Naked under his covers, Alan felt trapped by the situation.

“Don’t you find Isabelle far more fascinating?” she added.

“Yes. That is ...”

“No need to be shy about it. You’re not the first to be taken by her charms, and you probably won’t be the last. But they all back away from the mystery of her.”

“Mystery,” Alan repeated.

Well, Isabelle was certainly mysterious—she always had been—though he would probably have chosen the word puzzling to describe her instead. Mystery seemed to better suit this half-naked girl who was in his bedroom. As the light grew stronger outside, he could see that indeed the man’s shirt was all she had on.
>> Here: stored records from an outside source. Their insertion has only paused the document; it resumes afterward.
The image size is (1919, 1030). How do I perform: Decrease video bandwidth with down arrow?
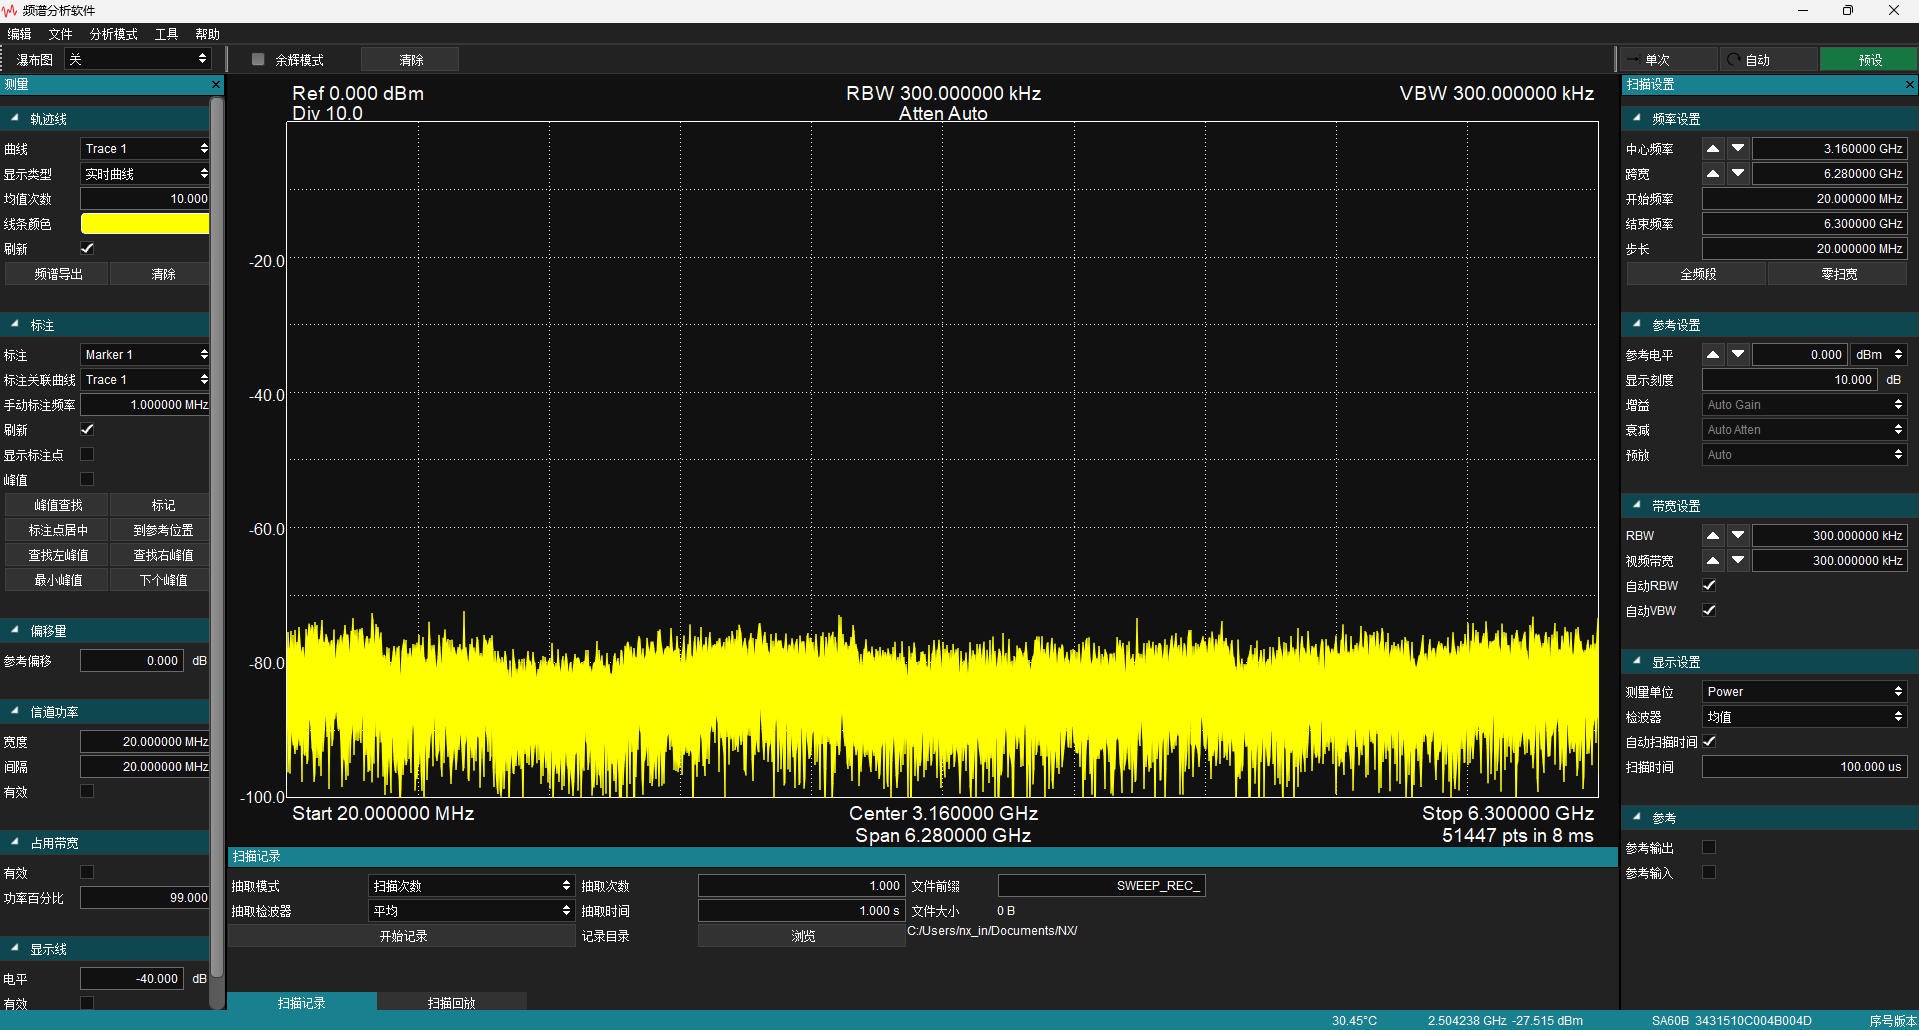(x=1738, y=560)
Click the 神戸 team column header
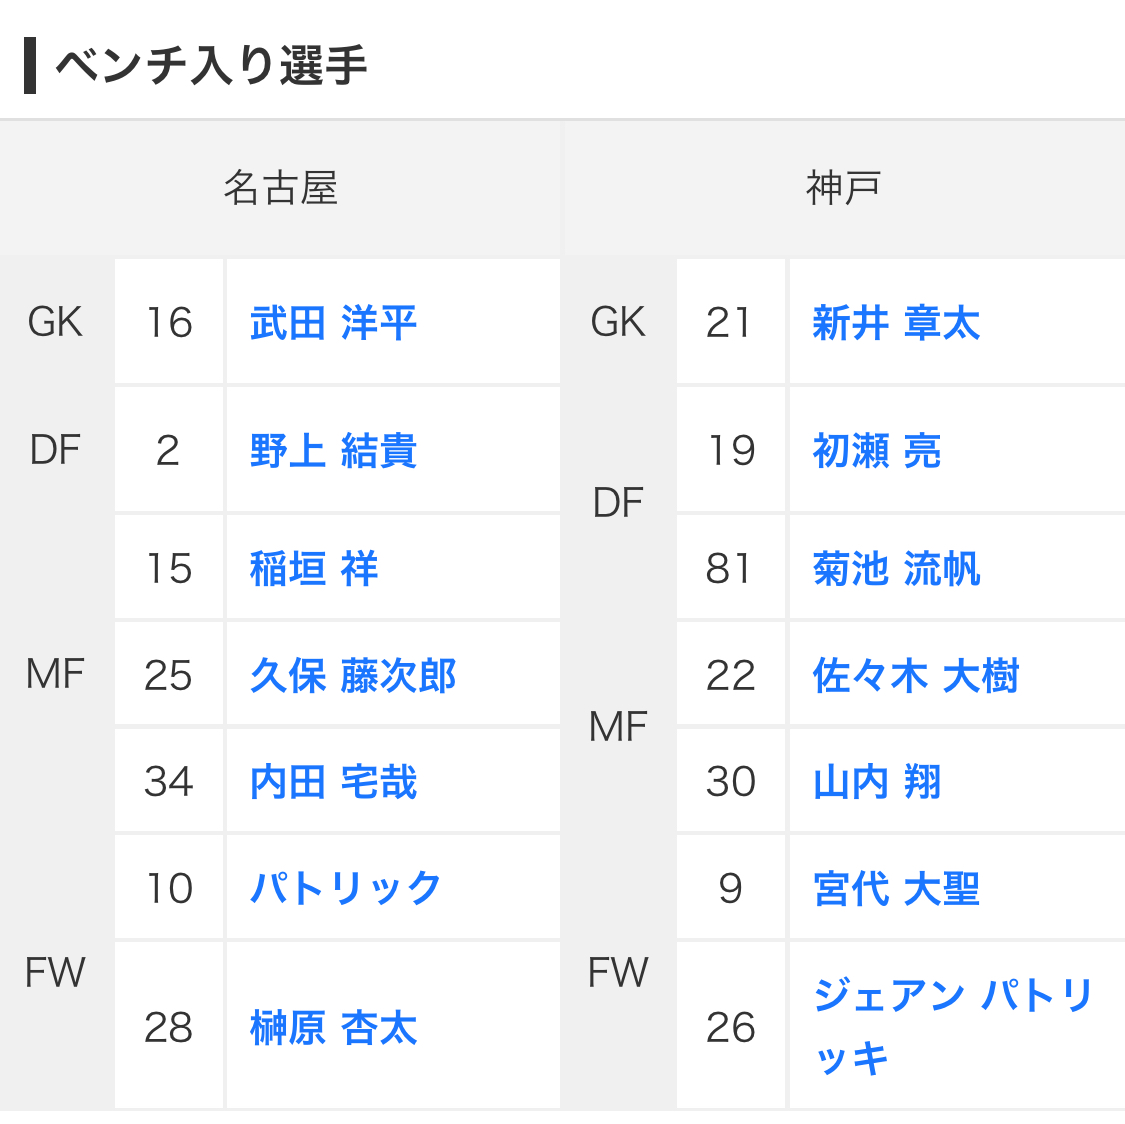 844,188
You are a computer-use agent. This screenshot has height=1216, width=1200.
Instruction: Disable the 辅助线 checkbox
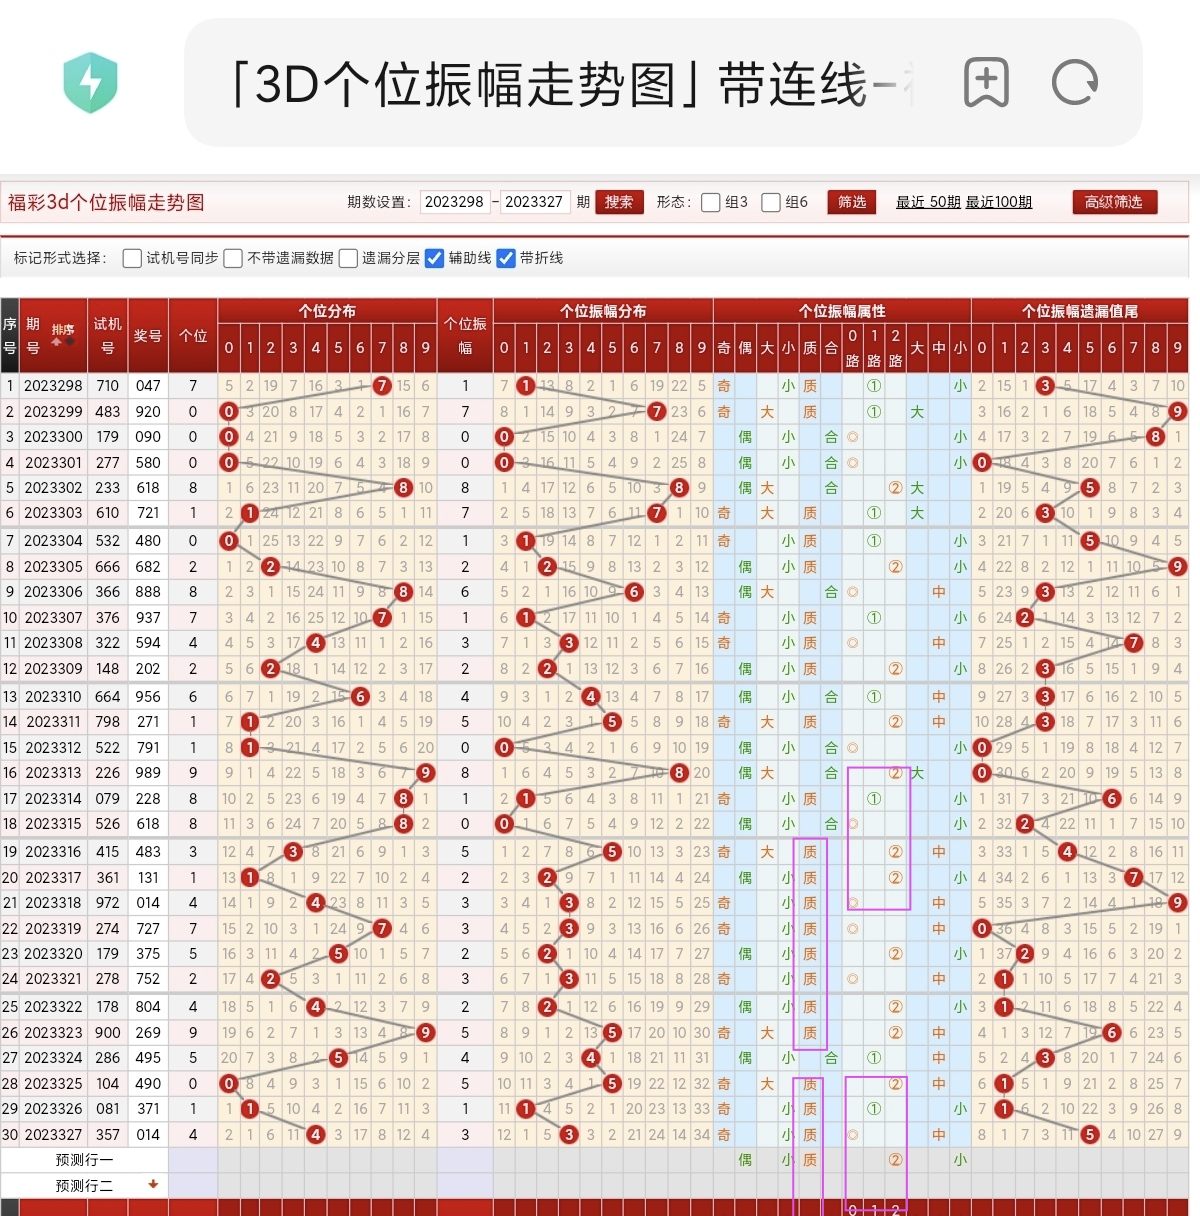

And it wasn’t buttoned closed.

“If you’re at all serious, ask her about Rushkin,” the girl said.

“Serious about what?”

The girl swung her feet down and leaned forward, chin cupped by both palms now.

“I’m not a child,” she said. “You don’t have to pretend. I know you were dreaming about her tonight. I know all about what grows between a man’s legs and where he wants to put it.”

Alan flushed. “Who are you?” he demanded.

The girl stood up and pushed open the window behind her, which appeared to have been unlatched.

Alan hadn’t noticed that last night.

“Just remember,” she said. “What you don’t know or don’t understand—it doesn’t have to be bad.”

“All I want to understand is—”

“And it’s okay to be scared.”

Alan could feel his temper giving out on him, so he forbore answering for a moment. He took a steadying breath, then let it out. The air coming in from the window made his breath cloud briefly, but the girl didn’t appear to feel the cold at all.

“Why are you telling me all of this?” he asked.

The girl smiled. “Now that’s the first intelligent question you’ve asked all morning.”

Alan waited, but she didn’t go on.

“You’re not going to tell me?” he asked.

She shook her head.

“Instead, you’re just going to stand there and catch your death of cold?”

“It’s not cold.”

She stepped down from the window onto the wet grass outside. Alan started to rise, but then remembered his nakedness again.

“Remember to ask her about Rushkin—you know who he was, don’t you?”

Alan nodded. Isabelle had named her studio “Adjani Farm” after him.